#### Document segment

________________

Protopia or Utopia? Which is more solarpunk?
And which has the greatest potential to help our movement?
[IMAGES: Olalekan Jeyifous,Crown Heights & Robert McCall, The Prologue and the Promise]
What do you think of when you hear the word ‘utopia’? - a better world? A perfect one? Or a nightmare?
Solarpunk is sometimes called utopian, but most people also stress it’s not a perfect society. Maybe the better word we’re looking for to describe our movement is protopian.
This term was popularised by Kevin Kelly who argues the opposite of dystopia is not a utopian ‘perfect’ society. He says it’s one that is progressively moving to a better world. This is the essence of Kelly’s protopia.
The philosopher and writer Hanzi Freinacht has developed Kelly’s idea further. In an in-depth online essay he agrees with Kelly that utopia has lots of problems as a term.
Freinacht says it implies a state of cultural and political perfection which can easily become tunnel-visioned. It’s idealised future infers a static end-state, which when achieved, will never need to be altered.
He says it’s why utopianism has been criticised by conservatives and anarchists because they both believe;
‘all societies have grown organically and not according to schemes, never entirely according to the plan of an architect. If the project is to recreate society in the mental image of a few visionaries or leaders, it always leads to disaster.’
Protopia, for Kelly and Freinacht, offers a more attractive path. It doesn’t say everything will be perfect for everyone.

________________

Items from a data source

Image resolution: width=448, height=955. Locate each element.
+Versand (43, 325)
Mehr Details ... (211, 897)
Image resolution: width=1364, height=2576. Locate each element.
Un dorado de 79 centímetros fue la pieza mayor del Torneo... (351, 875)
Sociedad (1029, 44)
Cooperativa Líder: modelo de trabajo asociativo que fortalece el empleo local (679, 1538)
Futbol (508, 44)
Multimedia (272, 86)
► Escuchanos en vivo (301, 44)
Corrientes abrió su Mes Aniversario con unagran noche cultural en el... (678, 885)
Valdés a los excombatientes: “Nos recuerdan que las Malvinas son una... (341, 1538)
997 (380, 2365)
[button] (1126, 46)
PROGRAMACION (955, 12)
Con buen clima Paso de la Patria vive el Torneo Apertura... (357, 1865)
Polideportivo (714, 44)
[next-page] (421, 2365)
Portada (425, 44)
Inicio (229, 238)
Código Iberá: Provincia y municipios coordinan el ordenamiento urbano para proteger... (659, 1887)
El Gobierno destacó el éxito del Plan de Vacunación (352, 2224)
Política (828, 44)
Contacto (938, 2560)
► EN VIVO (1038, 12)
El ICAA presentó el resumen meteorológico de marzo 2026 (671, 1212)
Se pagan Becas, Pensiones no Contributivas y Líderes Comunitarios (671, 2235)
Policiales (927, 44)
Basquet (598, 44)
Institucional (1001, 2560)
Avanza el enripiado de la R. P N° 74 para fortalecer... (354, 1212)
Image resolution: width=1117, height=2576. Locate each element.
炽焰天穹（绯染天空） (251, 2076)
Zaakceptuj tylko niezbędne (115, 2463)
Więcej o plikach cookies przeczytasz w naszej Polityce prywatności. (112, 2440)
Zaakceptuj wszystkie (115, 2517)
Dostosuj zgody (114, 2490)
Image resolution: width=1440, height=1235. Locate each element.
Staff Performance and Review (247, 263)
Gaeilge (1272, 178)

________________

#### Tasks to carry out
(A) In the essay on protopia and solarpunk, who popularized the term "protopia"?
(B) Write a continuation of the essay on protopia and solarpunk, picking up after its final sentence.

#### Responses to the exercise
(A) Kevin Kelly.

(B)
It’s a more diverse and inclusive “vision of visions”. It focuses on the possibility and shared capacity to move in mutually desirable directions.
Freinacht argues Kelly’s version of protopia is too incrementalist to be inspiring (we’d add it’s too slow to avoid climate breakdown).
The philosopher says there should still be a broad vision of what the systems of a radically better society could be, without being a fixed utopian blueprint.
I feel for these reasons and others this makes protopian a better way to describe solarpunk than utopian.
Now you might say, “Well that’s not what I mean when I say utopia. I don’t mean this rigid 20th century thing, I mean something more like protopia.”
The issue is when most people hear the word ‘utopia’ they think it’s one of two things that can undermine solarpunk’s potential to create the radical change we need.
One it that it’s an impossible to achieve fantasy. The other is it’s a well-intentioned plan for perfection that will end up leading us all to soviet style work camps, or worse.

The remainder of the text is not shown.